[Sami Pietikäinen] was working on an embedded Linux device based on an Atmel SAMA5D3x ARM-A5 processor. Normally, embedded Linux boxes will boot up off of flash memory or an SD card. But if you’re messing around, or just want to sidestep normal operation for any reason, you could conceivably want to bypass the normal boot procedure. Digging around in the chip’s datasheet, there’s a way to enter boot mode by soldering a wire to pull the BMS pin. As [Sami] demonstrates, there’s also a software way in, and it makes use of
mmap, a ridiculously powerful Linux function that you should know about.
Embedded Linux devices and the microcontroller in your Arduino or clone aren’t nearly as different as you’d think — you just haven’t read the datasheet for the former.
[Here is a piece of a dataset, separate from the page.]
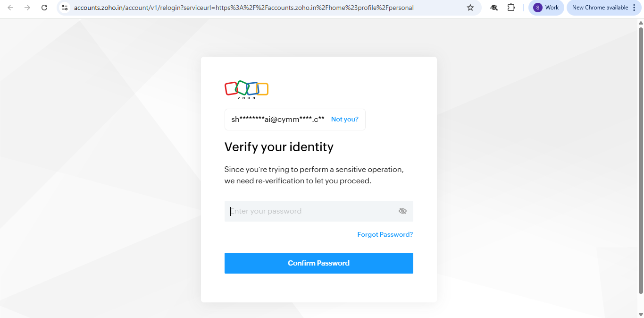Click the browser back arrow
The height and width of the screenshot is (318, 644).
[x=10, y=8]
If you’ve gotten deep into microcontrollering, you’re used to the paradigm of controlling the chip’s functionality by twiddling bits that lie in memory-mapped hardware registers. Flip this bit and an LED lights up. Flip that bit and you change the PWM peripheral’s clock speed. That sort of thing.
In Atmel’s SAMA5D3x, there’s a register that controls the initial boot media. Not surprisingly, nobody has written a Linux device driver for setting these bits, so you’ll have to flip them yourself. And the easy way to do that is using
mmap which does just what it says — maps a region in memory to some physical peripheral and vice-versa.
Most of the time, you’re better off using the kernel and its drivers instead of directly setting registers with
mmap — there’s no mechanisms to prevent multiple access for instance. Fooling around with
mmap, with the possible exception of directly memory-mapping files, is best left for debugging device drivers or crashing your system. Unless you need to control the boot mode of a chip by setting some bits directly, that is.
[Sami]’s demonstration isn’t anything super secret, and some of you will cry “not a hack!1!!” because he’s just using information straight out of the manufacturer’s datasheet, but we found his writeup to be a nice tutorial and reminder of just how powerful memory-mapping can be in bridging the gap between what you might think of as a computer and a microcontroller. If you want to mess around with an embedded Linux system, and you can get root,
mmap may be just the ticket. Or you may just be interested in blinking LEDs very quickly. Pick your poison.